Und was macht die Mehrheit der nationalrätlichen Verkehrskommission? Sie setzt noch eins drauf. Die zeitliche Untergrenze zum Führerausweisentzug nach einem Raserdelikt soll weit nach unten gedrückt werden. Fürs alkoholisierte Fahren sollen es mildere Strafen absetzen. Öffentliches Warnen vor Geschwindigkeitskontrollen soll nicht mehr gebüsst werden. Es kommt noch dicker: Das geltende Verbot für Öffentliche Rundstreckenrennen soll fallen. Töffs sollen ungestraft auf dem Trottoir parkieren dürfen. All das führt leider auch im gesamten Nationalrat zu Mehrheiten. Hingegen wird erfolgreich bekämpft, was zu besserer Sicherheit von Velofahrerinnen und Velofahren führen würde (und in anderen Ländern Standard ist): Weder ein 1.5 Meter-Abstand zwischen Auto und Velo beim Überholen noch ein Überholverbot im Kreiselverkehr haben eine Chance.

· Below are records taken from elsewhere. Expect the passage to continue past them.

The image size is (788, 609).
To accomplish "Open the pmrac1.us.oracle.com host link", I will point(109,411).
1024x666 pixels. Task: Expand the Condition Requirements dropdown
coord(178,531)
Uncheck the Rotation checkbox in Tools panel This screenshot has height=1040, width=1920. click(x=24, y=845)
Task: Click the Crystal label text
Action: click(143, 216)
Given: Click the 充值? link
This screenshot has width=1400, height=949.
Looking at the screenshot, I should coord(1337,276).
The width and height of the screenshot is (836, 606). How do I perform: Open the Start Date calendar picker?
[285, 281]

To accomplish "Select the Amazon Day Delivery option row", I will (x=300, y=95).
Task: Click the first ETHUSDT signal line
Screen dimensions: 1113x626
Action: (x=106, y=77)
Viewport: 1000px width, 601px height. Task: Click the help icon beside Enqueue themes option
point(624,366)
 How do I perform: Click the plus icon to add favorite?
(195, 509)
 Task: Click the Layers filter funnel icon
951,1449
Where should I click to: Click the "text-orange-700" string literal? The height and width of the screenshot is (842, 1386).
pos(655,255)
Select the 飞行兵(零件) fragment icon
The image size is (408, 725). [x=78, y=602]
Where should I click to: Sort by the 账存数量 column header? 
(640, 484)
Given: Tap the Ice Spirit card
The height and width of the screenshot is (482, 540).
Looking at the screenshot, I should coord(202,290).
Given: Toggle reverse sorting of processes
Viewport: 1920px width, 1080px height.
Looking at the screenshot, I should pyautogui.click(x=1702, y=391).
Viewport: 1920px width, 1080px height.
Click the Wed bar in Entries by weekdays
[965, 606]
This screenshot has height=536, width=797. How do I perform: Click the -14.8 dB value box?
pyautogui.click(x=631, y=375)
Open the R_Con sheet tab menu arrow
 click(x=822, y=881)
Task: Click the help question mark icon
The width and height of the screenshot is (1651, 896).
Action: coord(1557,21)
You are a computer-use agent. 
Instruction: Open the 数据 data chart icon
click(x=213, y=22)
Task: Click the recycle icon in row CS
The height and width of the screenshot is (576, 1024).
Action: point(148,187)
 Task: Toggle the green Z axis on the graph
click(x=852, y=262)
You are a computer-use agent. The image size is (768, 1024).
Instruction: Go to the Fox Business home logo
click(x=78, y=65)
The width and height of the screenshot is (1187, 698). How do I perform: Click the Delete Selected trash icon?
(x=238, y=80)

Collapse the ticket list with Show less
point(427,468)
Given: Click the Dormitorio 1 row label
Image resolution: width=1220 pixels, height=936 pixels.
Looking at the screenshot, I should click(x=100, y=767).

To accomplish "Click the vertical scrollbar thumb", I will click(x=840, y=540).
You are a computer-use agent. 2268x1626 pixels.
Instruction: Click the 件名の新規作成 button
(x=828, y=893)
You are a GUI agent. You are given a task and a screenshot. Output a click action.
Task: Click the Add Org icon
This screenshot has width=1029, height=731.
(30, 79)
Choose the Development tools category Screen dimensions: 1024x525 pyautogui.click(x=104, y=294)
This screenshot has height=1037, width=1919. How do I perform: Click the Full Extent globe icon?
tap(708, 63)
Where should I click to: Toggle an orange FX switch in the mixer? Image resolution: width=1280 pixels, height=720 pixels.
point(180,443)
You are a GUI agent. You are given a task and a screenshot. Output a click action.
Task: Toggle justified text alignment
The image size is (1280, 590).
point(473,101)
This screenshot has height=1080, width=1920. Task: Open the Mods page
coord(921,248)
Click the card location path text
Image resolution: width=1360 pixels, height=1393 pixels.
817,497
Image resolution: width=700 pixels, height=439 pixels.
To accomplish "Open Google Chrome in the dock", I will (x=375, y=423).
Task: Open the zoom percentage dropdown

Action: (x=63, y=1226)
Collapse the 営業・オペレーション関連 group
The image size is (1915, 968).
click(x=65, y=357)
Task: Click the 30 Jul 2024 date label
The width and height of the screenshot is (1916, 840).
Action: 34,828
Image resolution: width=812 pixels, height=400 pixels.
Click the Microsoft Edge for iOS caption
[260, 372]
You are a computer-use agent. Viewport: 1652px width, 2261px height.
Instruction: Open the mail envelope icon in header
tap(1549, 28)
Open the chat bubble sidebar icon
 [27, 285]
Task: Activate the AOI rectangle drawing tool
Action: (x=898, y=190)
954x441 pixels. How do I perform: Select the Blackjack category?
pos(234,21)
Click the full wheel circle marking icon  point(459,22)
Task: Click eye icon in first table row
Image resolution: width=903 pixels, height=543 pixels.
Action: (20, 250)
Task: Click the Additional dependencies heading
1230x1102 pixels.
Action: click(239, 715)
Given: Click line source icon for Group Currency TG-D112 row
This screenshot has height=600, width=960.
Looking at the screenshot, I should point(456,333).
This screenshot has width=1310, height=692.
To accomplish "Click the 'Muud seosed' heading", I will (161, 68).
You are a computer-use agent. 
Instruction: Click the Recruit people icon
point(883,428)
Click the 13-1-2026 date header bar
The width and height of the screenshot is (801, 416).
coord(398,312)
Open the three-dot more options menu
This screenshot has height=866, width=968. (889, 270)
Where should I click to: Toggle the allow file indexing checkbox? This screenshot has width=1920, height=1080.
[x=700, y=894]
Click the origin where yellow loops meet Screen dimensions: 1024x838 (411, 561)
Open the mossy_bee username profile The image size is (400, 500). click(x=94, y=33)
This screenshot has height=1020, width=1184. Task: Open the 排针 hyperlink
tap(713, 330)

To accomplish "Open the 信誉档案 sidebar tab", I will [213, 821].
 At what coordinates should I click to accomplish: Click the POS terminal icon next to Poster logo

Und dann die Gesamtabstimmung: 156 zu 28. Nur gerade wir GRÜNE stimmten gegen diese Kaskade von Verschlechterungen der Verkehrssicherheit. Alle anderen, die zwar bei einzelnen Bestimmungen zusammen mit uns für den Schutz der Schwächeren eingestanden sind und mit uns überstimmt wurden, nicken das Gesamtergebnis ab: die SP, die Grünliberalen, die EVP. Ich muss schon sagen: In diesem Moment habe ich die Welt nicht mehr verstanden. Wir können nur hoffen, dass der Ständerat wenigstens ein bisschen zurückbuchstabiert.
PS: In den über 100 Artikeln dieses Gesetzes gibt es nur Fahrzeugführer, Halter, Inhaber, Benützer, Mitfahrer, Fussgänger, Radfahrer; jedoch keine Halterinnen, Führerinnen, Inhaberinnen, Radfahrerinnen. Aus der Mittepartei, der FDP und der SVP haben sich auffallend viele Männer mit Vehemenz für die Lockerungen der Strafbestimmungen eingesetzt. Zufall?